C’était ainsi 965 passagers qui étaient transportés par une puissance déployée de 6100 chevaux, soit un ratio cheval/passager de 6,5 La nouvelle flotte, permet le passage de 840 passagers par une puissance déployée de 15 200 chevaux, soit un ratio de 18.
Ce surcroît de puissance utilisée pour le transport d’un passager (le triple) engendre des coûts de fonctionnement proprement incroyables. Par ailleurs, tous les marins savent que la consommation d’un moteur n’est pas proportionnelle à la vitesse, mais exponentielle. C’est ainsi que le poste « carburants » a fait un bond prodigieux dans le budget de la régie.
Ce surcoût oblige chaque année, le Conseil Général à apurer les pertes de la compagnie Yeu Continent. Celle-ci en contrepartie, est contrainte d’appliquer une politique tarifaire plus en rapport avec ces coûts. Suite à la pression subie par l’augmentation du prix des carburants, Yeu Continent a décidé d’augmenter de 10 % le coût d’un aller-retour, soit 68 euros.

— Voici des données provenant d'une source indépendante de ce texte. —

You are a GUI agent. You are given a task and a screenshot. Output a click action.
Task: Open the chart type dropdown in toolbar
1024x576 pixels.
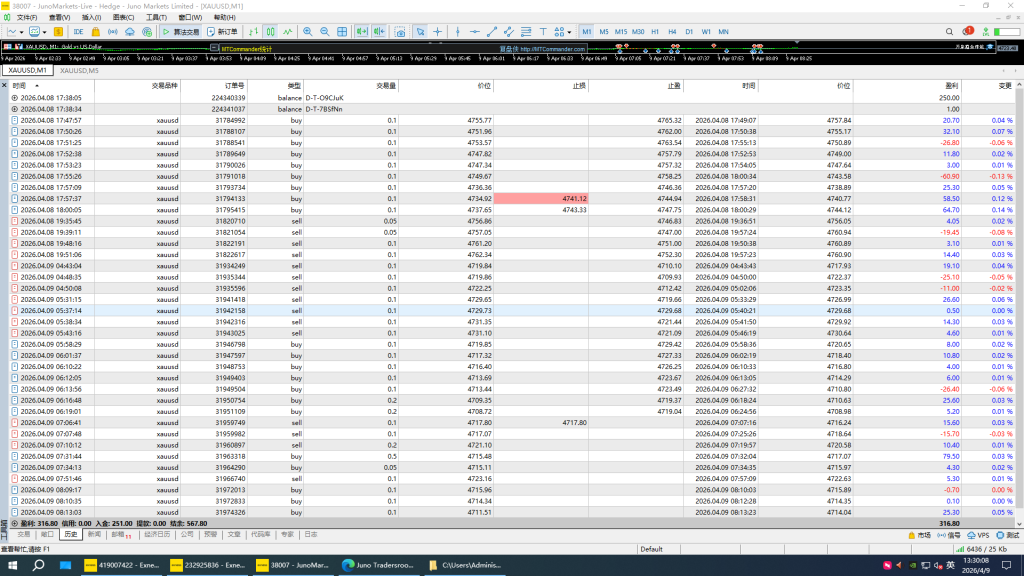click(x=21, y=32)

Polémique autour des cartes de résident
Au-delà de l’éventuelle diminution du nombre de touristes liée à cette augmentation tarifaire, les habitants eux-mêmes commencent à être exaspérés. Ainsi, chacun de noter que les visites des familles habitant sur le continent à leurs proches seront moins nombreuses. L’une des deux maisons de retraite va fermer ses portes. Curiosité dans un environnement de pression sur le nombre de place d’accueil, à l’Ile d’Yeu, elles ne font pas le plein, les personnes âgées auraient peur de ne plus recevoir de visite des proches.
Le conseil municipal de L’Ile d’Yeu s’insurgeant contre la politique de délivrance des cartes d’« insulaires » permettant de bénéficier de tarifs préférentiels a fait adopter une motion par le Conseil Municipal le 16 octobre dernier.
Qui aura eu l’occasion d’effectuer le trajet depuis Paris en transport en commun, TGV puis autocar depuis la gare de Nantes jusqu’à la Gare Maritime de Fromentine (3h30 dans l’idéal), ne sera sans doute pas à 10 minutes de plus. Il semblerait qu’une diminution de la vitesse des NGV de 30 à 24 nœuds, mettant ainsi l’Ile à 40 minutes du Continent, permettrait de diminuer la consommation de 40 %.
Au-delà des enjeux du développement durable et de la pression exercée sur les énergies fossiles, et ne pouvant compter sur le remplacement rapide de cette flotte mal-adaptée, ne serait-il pas possible d’envisager la réduction de la vitesse.
L’éloge de lenteur se rapprochant de ce fait du mieux disant et de l’efficience que les usagers sont en droit d’attendre d’un service public.